PROBLEM STATEMENT ▸ Among the lines below, list those containing the string "computer".

[Data entries]

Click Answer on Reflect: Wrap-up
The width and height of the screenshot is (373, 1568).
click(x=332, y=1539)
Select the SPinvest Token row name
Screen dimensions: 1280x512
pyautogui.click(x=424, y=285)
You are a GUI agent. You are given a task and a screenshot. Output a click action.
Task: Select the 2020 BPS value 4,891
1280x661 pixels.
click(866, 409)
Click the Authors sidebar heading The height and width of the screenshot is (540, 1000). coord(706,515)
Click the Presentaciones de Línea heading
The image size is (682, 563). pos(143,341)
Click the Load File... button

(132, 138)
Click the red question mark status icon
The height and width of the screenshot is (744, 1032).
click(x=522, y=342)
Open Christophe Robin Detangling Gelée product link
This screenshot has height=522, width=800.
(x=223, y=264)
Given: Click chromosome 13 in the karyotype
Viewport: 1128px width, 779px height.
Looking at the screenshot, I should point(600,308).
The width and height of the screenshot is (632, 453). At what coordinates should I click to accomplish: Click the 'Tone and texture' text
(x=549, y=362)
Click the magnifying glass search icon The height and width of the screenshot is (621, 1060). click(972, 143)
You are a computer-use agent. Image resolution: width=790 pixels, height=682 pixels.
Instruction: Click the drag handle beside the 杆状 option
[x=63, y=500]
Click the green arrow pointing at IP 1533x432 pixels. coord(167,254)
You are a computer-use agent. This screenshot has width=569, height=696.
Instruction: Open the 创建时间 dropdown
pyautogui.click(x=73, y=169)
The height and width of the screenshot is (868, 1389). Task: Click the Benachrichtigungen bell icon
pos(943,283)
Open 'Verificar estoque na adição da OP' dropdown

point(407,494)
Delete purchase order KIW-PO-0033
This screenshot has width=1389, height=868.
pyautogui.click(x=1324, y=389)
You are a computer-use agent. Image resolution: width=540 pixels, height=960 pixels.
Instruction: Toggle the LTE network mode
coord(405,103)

COMPLETED TASK ▸
You are a computer-use agent. Image resolution: width=790 pixels, height=682 pixels.
You are a computer-use agent. This screenshot has width=569, height=696.
You are a computer-use agent. Image resolution: width=540 pixels, height=960 pixels.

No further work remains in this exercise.